* TRY IT
Out of the material that follows, write out exactly the lines from the line with "The height and width of the screenshot is (510, 649)." to the line with "Click Waldneukirchen's 6:42 goals cell", both ends included, and no others.

* RECORDS SUPPLIED
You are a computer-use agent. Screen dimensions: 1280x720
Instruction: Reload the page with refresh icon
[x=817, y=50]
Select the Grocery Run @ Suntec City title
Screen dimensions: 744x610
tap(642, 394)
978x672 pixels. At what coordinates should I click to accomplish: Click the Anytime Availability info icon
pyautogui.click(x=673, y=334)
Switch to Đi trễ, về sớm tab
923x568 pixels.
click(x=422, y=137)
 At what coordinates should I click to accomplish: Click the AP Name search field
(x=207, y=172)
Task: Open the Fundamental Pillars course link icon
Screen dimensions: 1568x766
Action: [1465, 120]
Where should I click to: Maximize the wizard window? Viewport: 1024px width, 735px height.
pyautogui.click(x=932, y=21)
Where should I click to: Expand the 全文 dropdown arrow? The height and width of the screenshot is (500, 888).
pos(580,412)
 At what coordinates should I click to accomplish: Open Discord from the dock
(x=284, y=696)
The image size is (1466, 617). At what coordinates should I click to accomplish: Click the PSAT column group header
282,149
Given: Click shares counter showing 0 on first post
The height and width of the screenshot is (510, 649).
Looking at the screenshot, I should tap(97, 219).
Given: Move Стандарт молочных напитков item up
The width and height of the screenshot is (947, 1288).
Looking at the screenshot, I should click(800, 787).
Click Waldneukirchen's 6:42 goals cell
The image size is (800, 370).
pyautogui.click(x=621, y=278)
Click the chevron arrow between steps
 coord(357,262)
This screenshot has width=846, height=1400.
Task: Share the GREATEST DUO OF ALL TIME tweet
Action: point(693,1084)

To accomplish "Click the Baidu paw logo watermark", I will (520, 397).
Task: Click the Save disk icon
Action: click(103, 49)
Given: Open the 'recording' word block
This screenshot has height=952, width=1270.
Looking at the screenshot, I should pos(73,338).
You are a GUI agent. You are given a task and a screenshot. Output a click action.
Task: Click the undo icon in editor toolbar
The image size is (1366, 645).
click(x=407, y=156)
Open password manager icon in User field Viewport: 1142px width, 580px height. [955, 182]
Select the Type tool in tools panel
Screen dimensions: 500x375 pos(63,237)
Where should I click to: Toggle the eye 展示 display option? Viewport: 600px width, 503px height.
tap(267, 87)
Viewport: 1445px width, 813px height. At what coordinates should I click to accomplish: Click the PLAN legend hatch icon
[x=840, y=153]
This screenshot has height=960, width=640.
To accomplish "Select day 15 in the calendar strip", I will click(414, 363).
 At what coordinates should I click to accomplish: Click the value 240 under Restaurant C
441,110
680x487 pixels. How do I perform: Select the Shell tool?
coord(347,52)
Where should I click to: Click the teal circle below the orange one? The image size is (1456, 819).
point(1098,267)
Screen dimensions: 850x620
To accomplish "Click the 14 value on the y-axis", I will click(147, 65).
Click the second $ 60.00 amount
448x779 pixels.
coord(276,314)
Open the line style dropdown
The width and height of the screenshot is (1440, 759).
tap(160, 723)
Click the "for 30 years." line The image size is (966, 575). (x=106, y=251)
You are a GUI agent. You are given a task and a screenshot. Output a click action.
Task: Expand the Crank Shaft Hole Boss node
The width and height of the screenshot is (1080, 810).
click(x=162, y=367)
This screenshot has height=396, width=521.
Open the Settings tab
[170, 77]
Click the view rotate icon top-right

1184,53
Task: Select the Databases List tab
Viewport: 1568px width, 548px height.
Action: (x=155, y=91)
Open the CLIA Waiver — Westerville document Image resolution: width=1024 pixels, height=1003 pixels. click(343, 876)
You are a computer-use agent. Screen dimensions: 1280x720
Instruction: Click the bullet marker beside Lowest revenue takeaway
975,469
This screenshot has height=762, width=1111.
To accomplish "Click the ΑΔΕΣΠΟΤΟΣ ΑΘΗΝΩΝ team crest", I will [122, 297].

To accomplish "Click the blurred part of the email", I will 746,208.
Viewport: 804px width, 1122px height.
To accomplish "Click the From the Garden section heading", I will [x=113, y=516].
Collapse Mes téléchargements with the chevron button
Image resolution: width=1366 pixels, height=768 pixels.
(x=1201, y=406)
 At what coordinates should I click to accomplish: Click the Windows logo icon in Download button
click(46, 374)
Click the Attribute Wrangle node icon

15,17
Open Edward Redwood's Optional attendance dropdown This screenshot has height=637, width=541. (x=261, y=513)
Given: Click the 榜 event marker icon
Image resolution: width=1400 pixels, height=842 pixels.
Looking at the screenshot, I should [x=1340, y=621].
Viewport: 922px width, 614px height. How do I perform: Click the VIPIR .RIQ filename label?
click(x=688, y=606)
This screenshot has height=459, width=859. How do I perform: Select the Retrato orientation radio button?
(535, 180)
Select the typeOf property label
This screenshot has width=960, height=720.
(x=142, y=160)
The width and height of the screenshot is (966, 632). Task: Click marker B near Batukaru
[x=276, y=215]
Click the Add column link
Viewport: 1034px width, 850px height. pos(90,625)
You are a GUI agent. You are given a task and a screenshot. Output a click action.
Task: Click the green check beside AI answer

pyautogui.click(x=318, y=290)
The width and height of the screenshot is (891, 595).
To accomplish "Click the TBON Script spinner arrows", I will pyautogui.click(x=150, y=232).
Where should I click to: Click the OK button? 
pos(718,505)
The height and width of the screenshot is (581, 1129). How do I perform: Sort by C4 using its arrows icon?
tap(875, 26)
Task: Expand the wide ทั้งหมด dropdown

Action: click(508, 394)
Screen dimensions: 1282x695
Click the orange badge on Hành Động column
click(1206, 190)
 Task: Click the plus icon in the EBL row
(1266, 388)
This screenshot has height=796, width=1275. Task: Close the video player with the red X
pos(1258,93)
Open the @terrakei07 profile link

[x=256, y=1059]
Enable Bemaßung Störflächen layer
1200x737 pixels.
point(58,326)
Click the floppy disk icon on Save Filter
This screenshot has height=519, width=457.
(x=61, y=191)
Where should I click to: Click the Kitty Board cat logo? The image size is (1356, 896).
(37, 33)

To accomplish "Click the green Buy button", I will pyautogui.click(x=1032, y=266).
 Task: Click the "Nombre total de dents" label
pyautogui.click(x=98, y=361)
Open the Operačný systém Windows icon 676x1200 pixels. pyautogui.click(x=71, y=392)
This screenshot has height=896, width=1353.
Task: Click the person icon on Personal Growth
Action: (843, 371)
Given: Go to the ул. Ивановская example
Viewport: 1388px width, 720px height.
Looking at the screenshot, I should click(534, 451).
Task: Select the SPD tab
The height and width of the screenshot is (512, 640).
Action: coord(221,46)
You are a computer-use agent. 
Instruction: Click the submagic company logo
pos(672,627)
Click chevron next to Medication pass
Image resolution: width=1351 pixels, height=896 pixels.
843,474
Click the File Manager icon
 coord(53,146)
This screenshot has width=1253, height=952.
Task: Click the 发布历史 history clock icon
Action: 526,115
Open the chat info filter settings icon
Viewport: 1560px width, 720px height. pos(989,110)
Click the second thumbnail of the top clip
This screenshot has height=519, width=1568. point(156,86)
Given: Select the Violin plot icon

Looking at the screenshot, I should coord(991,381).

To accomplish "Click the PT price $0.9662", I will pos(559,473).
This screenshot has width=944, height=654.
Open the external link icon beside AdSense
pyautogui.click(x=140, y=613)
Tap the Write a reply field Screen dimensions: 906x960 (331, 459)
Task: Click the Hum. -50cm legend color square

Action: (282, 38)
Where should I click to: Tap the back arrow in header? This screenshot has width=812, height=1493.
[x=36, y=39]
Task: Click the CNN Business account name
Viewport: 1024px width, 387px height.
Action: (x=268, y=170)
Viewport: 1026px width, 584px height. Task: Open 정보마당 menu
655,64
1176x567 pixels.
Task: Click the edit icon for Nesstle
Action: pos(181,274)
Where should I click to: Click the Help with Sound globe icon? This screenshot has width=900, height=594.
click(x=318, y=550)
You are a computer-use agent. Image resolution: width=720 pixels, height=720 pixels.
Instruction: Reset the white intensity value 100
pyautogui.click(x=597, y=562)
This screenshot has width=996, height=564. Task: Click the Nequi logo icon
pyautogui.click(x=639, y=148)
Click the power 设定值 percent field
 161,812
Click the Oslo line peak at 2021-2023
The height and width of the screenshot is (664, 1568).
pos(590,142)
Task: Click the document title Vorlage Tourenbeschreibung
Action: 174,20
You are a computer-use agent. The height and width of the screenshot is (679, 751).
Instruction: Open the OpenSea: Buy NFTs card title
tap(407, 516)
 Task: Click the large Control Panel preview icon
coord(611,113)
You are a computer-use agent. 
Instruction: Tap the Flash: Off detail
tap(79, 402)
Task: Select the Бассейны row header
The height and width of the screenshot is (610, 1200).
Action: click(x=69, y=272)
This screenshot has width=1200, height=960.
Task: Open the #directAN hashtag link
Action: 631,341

* TASK RESULT
The height and width of the screenshot is (510, 649).
Looking at the screenshot, I should tap(97, 219).
Given: Move Стандарт молочных напитков item up
The width and height of the screenshot is (947, 1288).
Looking at the screenshot, I should click(800, 787).
Click Waldneukirchen's 6:42 goals cell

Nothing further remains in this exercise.